● Task description:
Reproduce the entries word for word, starting at the line that contains "Net Auto (560, 103)" and continuing through the last line of the entries, with both ends included. Omit the picture lines from your copy.

● Exercise material:
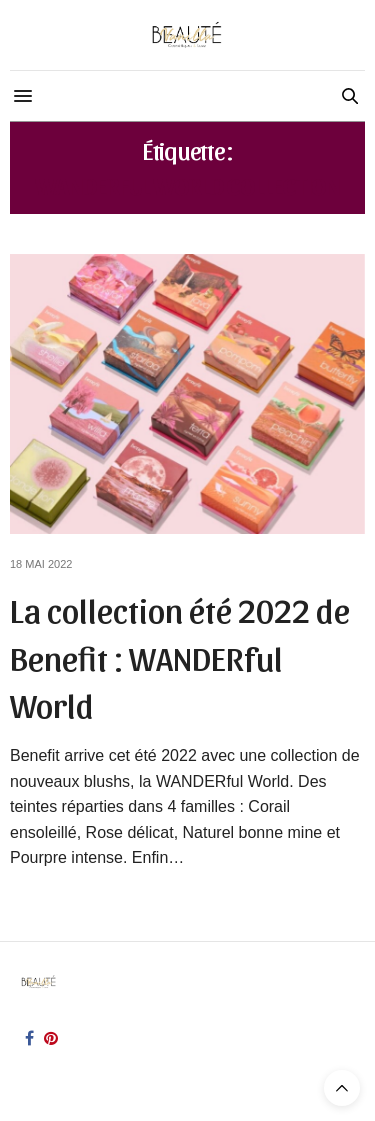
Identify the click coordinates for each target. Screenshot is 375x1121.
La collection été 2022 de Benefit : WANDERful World (180, 656)
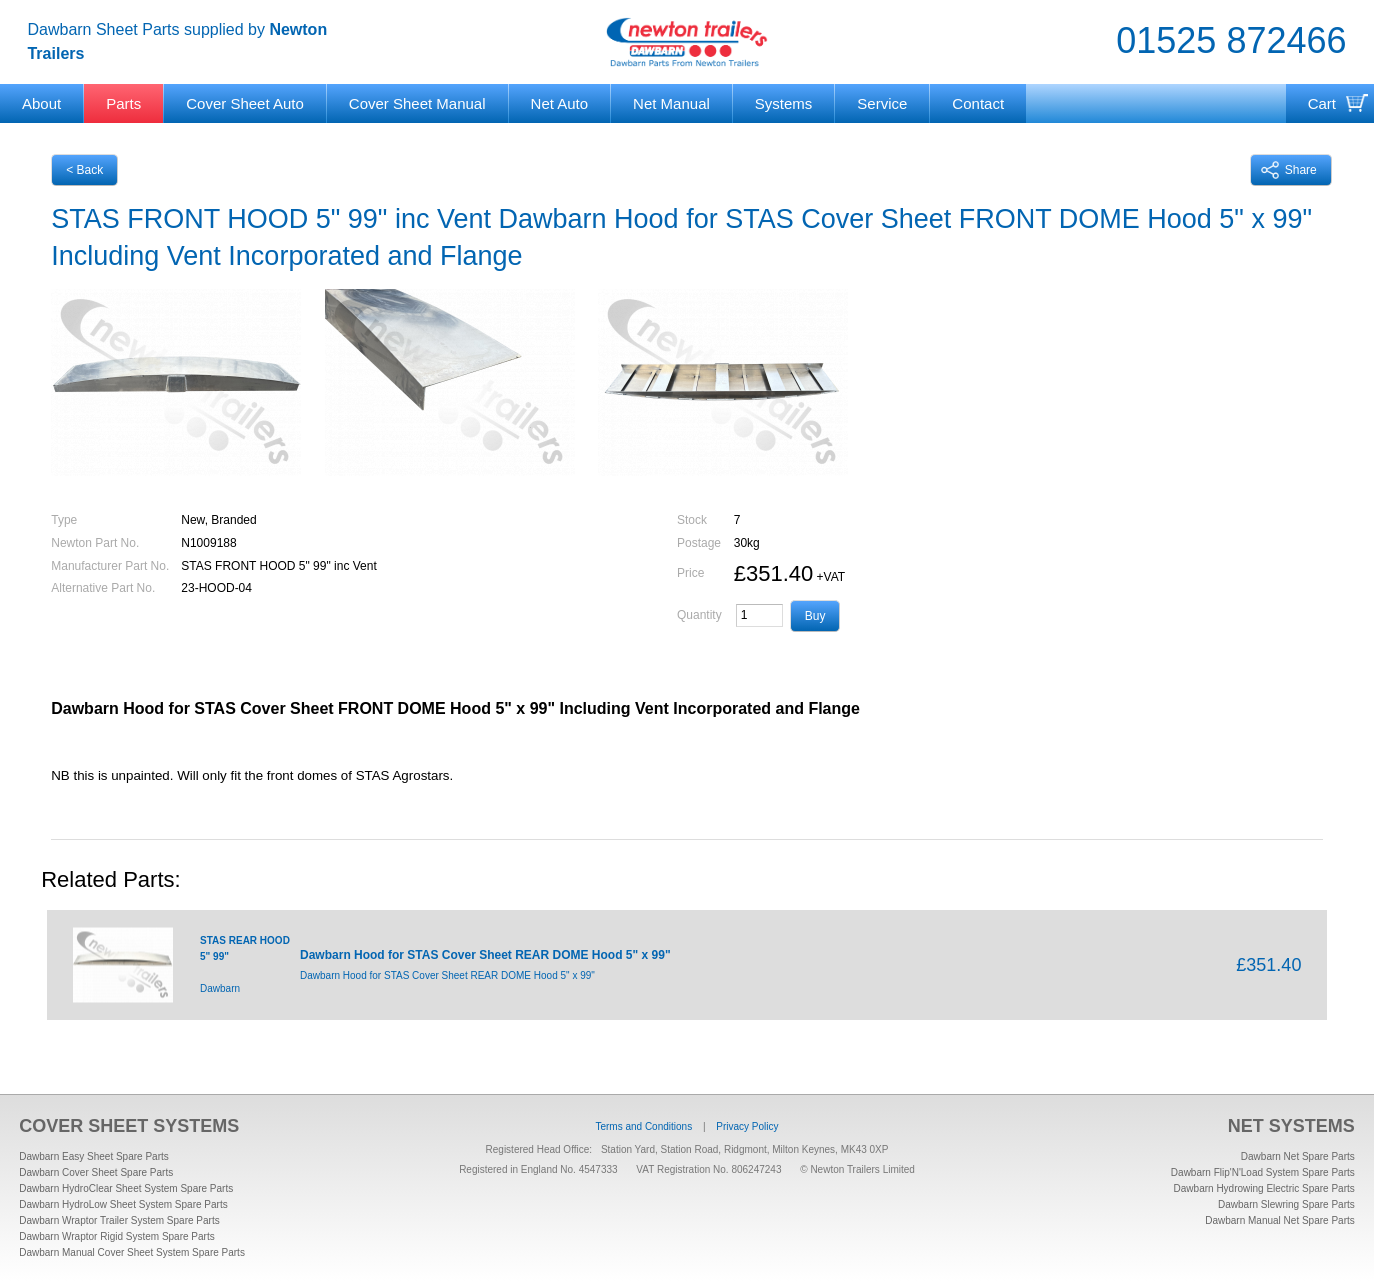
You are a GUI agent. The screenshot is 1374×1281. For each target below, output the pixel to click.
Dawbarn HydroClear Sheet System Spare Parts (126, 1188)
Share (1289, 170)
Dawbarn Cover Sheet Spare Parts (96, 1172)
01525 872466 (1231, 40)
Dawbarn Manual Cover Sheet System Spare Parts (132, 1252)
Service (882, 103)
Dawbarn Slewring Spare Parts (1286, 1204)
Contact (978, 103)
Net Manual (671, 103)
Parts (123, 103)
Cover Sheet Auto (245, 103)
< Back (84, 170)
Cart (1322, 103)
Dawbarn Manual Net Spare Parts (1280, 1220)
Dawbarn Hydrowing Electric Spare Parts (1264, 1188)
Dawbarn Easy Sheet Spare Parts (94, 1156)
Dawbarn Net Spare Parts (1298, 1156)
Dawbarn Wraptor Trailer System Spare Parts (119, 1220)
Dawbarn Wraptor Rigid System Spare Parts (116, 1236)
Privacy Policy (747, 1126)
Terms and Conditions (643, 1126)
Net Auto (560, 103)
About (41, 103)
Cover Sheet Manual (417, 103)
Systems (784, 103)
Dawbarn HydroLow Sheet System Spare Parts (123, 1204)
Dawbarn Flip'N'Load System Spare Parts (1263, 1172)
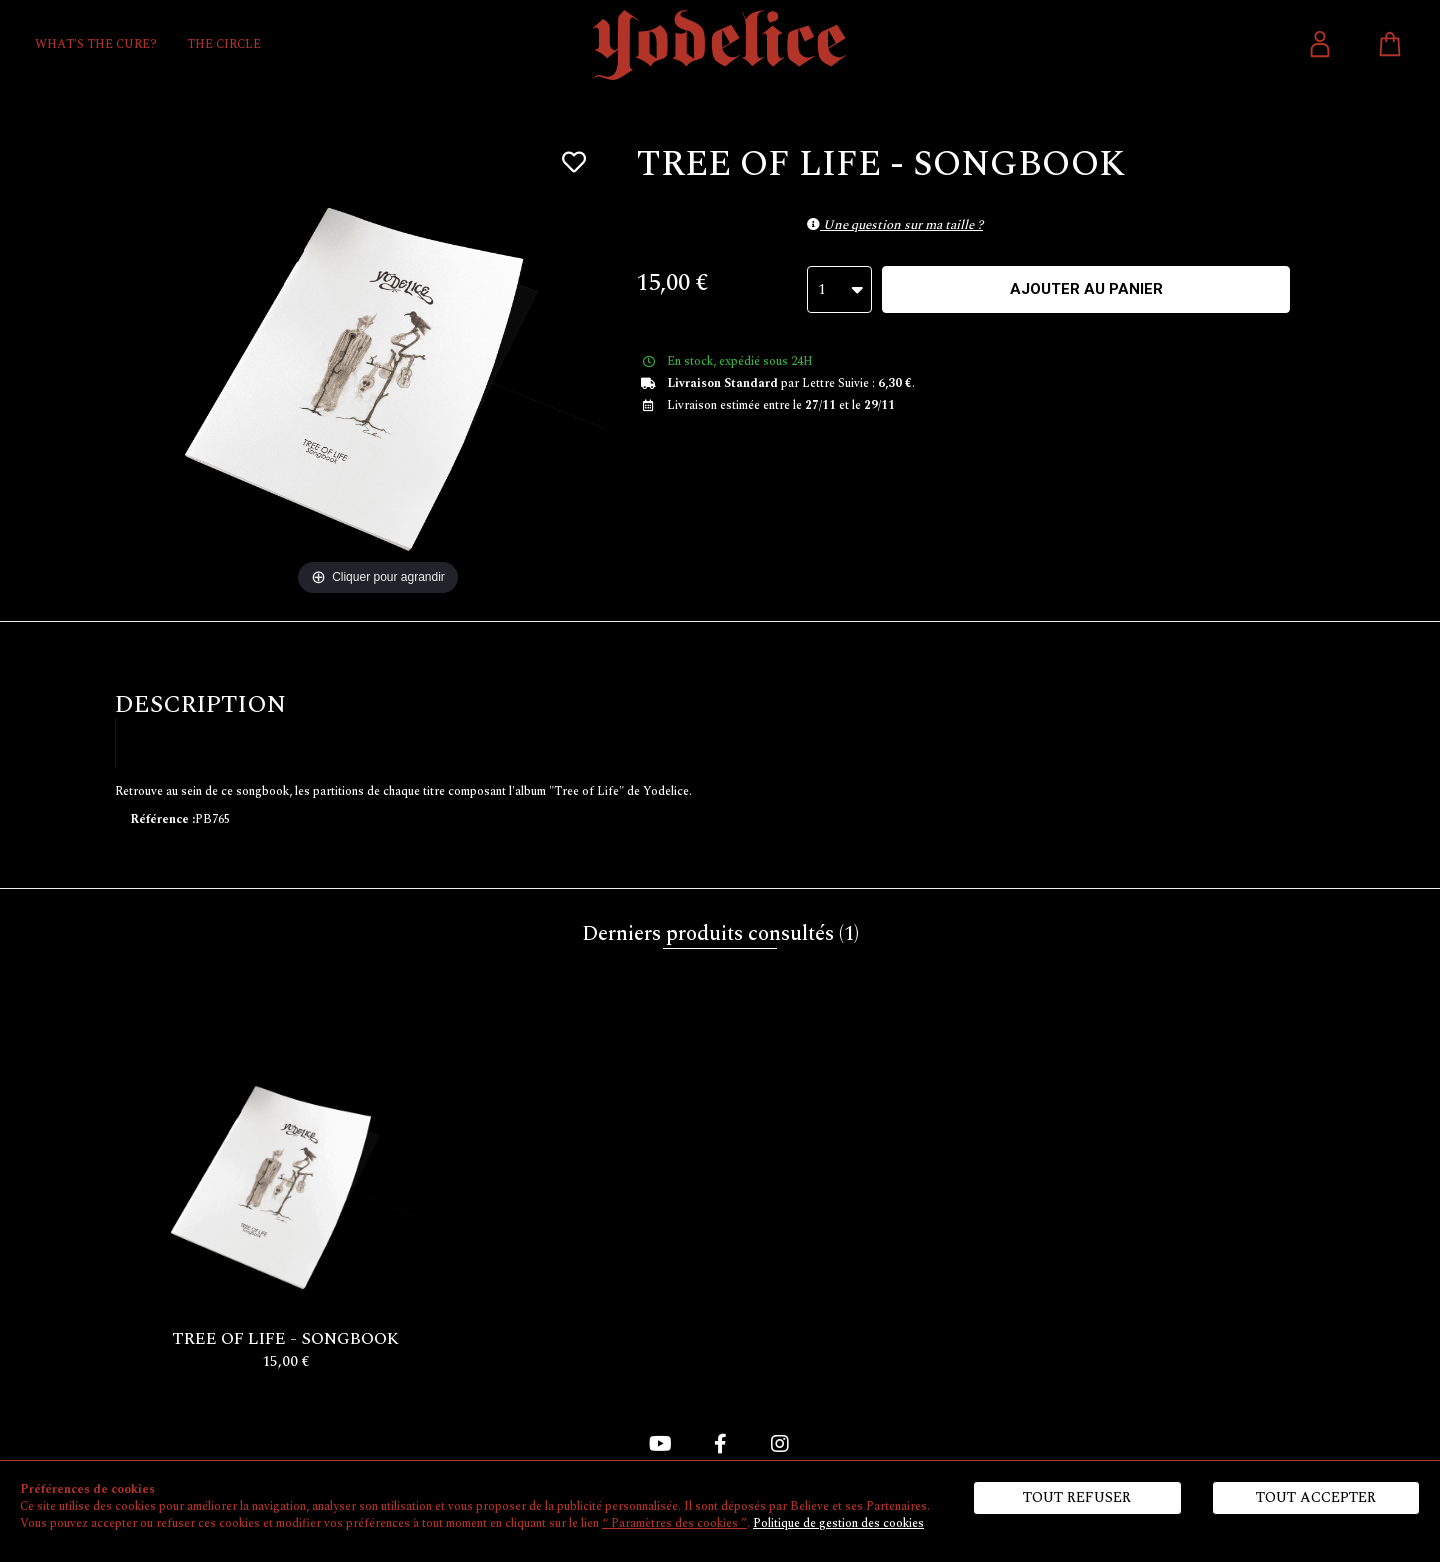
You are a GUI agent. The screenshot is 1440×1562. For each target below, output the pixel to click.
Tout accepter (1316, 1497)
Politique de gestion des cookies (838, 1523)
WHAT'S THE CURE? (96, 44)
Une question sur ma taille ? (895, 225)
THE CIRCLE (224, 44)
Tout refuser (1077, 1497)
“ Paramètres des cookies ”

● The output:
Net Auto (560, 103)
About (41, 103)
Cover Sheet Manual (417, 103)
Systems (784, 103)
Dawbarn HydroLow Sheet System Spare Parts (123, 1204)
Dawbarn Flip'N'Load System Spare Parts (1263, 1172)
You are a GUI agent. The screenshot is 1440×1562. For each target below, output the pixel to click.
Tout accepter (1316, 1497)
Politique de gestion des cookies (838, 1523)
WHAT'S THE CURE? (96, 44)
Une question sur ma taille ? (895, 225)
THE CIRCLE (224, 44)
Tout refuser (1077, 1497)
“ Paramètres des cookies ”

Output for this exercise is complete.